Begin your copy at the line with "[Debian Home] (19, 30)" in the records below and end it at the line with "Web更新スタッフ (712, 2184)", restating each line word for word; omit the pictures.

** EXTRACTED MATERIAL follows **

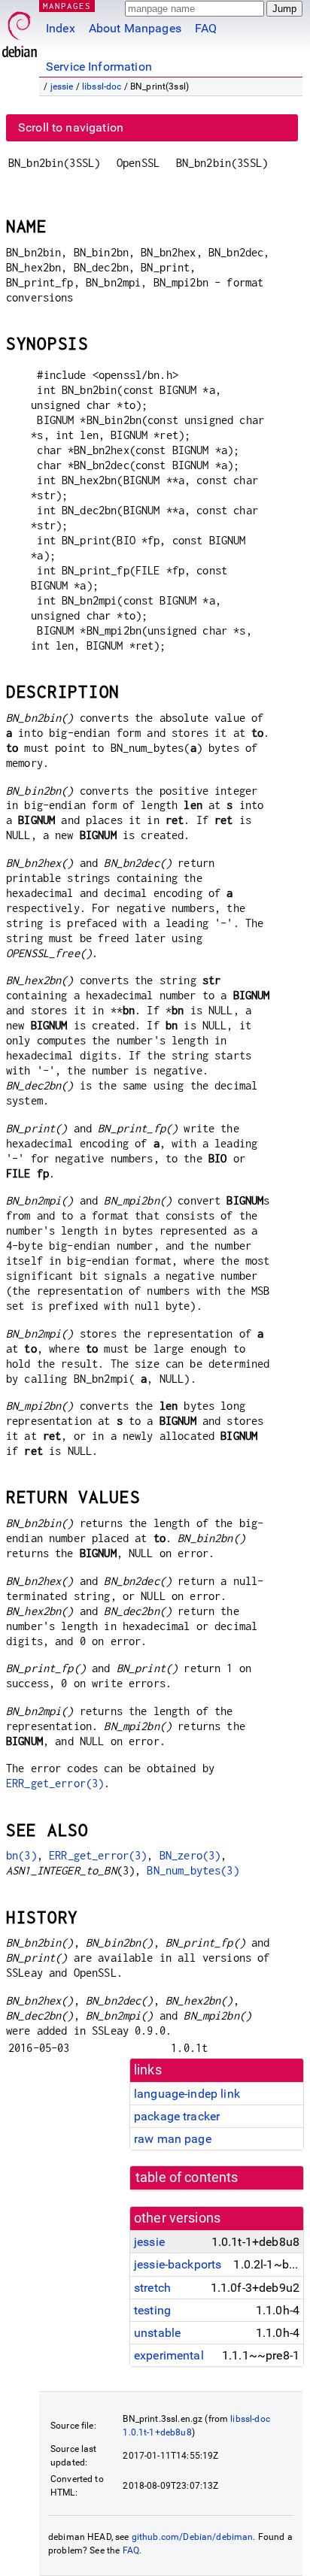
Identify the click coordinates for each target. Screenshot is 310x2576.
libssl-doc (102, 86)
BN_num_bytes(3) (193, 1870)
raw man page (172, 2139)
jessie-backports (177, 2264)
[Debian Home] (19, 30)
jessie (62, 86)
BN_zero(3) (190, 1855)
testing (152, 2310)
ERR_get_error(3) (55, 1783)
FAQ (206, 28)
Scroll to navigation (70, 127)
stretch (152, 2288)
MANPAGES (67, 6)
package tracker (177, 2116)
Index (60, 28)
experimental (169, 2355)
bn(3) (21, 1855)
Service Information (99, 66)
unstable (157, 2333)
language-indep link (187, 2094)
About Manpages (135, 28)
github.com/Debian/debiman (193, 2537)
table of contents (187, 2177)
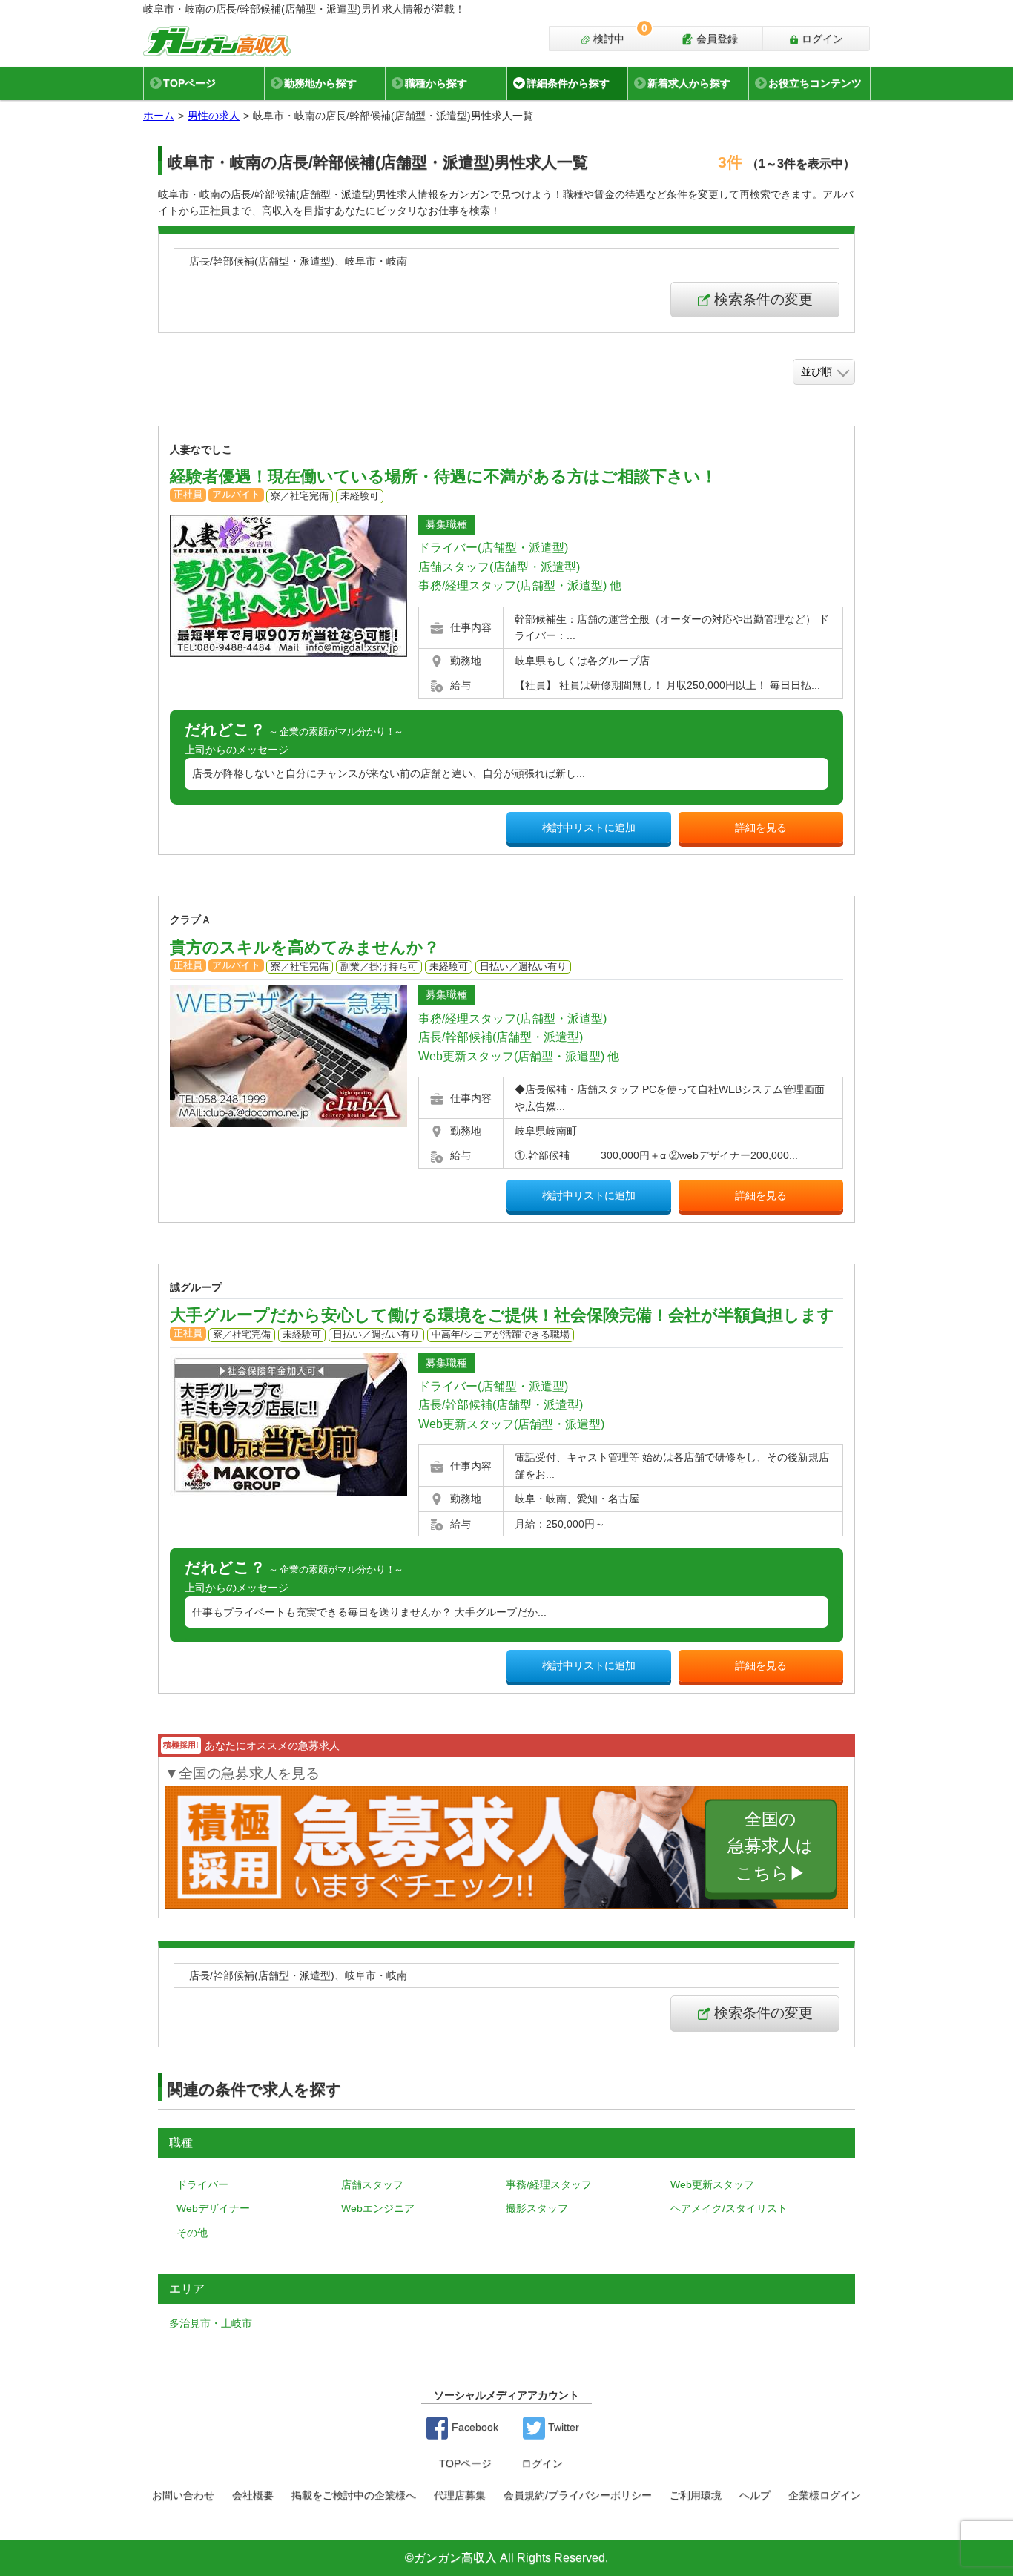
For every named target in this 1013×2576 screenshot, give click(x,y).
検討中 (618, 35)
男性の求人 (214, 116)
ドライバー (202, 2184)
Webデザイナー (213, 2208)
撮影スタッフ (537, 2208)
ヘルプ (755, 2495)
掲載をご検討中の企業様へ (353, 2495)
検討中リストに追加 (589, 827)
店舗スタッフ (372, 2184)
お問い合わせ (183, 2495)
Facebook (473, 2427)
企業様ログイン (824, 2495)
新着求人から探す (688, 83)
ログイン (821, 38)
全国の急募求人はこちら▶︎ (770, 1846)
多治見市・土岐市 (210, 2323)
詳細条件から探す (568, 83)
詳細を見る (761, 827)
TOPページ (189, 83)
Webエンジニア (378, 2208)
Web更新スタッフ (712, 2184)
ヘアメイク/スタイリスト (729, 2208)
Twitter (562, 2427)
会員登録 (715, 38)
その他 (192, 2233)
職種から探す (436, 83)
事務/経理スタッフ (549, 2184)
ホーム (158, 116)
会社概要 (253, 2495)
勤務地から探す (320, 83)
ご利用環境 (696, 2495)
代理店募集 (460, 2495)
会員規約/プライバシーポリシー (578, 2495)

** End of EXTRACTED MATERIAL **

> ANSWER TO THIS TASK:
[Debian Home] (19, 30)
jessie (62, 86)
BN_zero(3) (190, 1855)
testing (152, 2310)
ERR_get_error(3) (55, 1783)
FAQ (206, 28)
Scroll to navigation (70, 127)
stretch (152, 2288)
MANPAGES (67, 6)
package tracker (177, 2116)
Index (60, 28)
experimental (169, 2355)
bn(3) (21, 1855)
Service Information (99, 66)
unstable (157, 2333)
language-indep link (187, 2094)
About Manpages (135, 28)
github.com/Debian/debiman (193, 2537)
table of contents (187, 2177)
For every named target in this 1013×2576 screenshot, give click(x,y).
検討中 (618, 35)
男性の求人 (214, 116)
ドライバー (202, 2184)
Webデザイナー (213, 2208)
撮影スタッフ (537, 2208)
ヘルプ (755, 2495)
掲載をご検討中の企業様へ (353, 2495)
検討中リストに追加 (589, 827)
店舗スタッフ (372, 2184)
お問い合わせ (183, 2495)
Facebook (473, 2427)
企業様ログイン (824, 2495)
新着求人から探す (688, 83)
ログイン (821, 38)
全国の急募求人はこちら▶︎ (770, 1846)
多治見市・土岐市 (210, 2323)
詳細条件から探す (568, 83)
詳細を見る (761, 827)
TOPページ (189, 83)
Webエンジニア (378, 2208)
Web更新スタッフ (712, 2184)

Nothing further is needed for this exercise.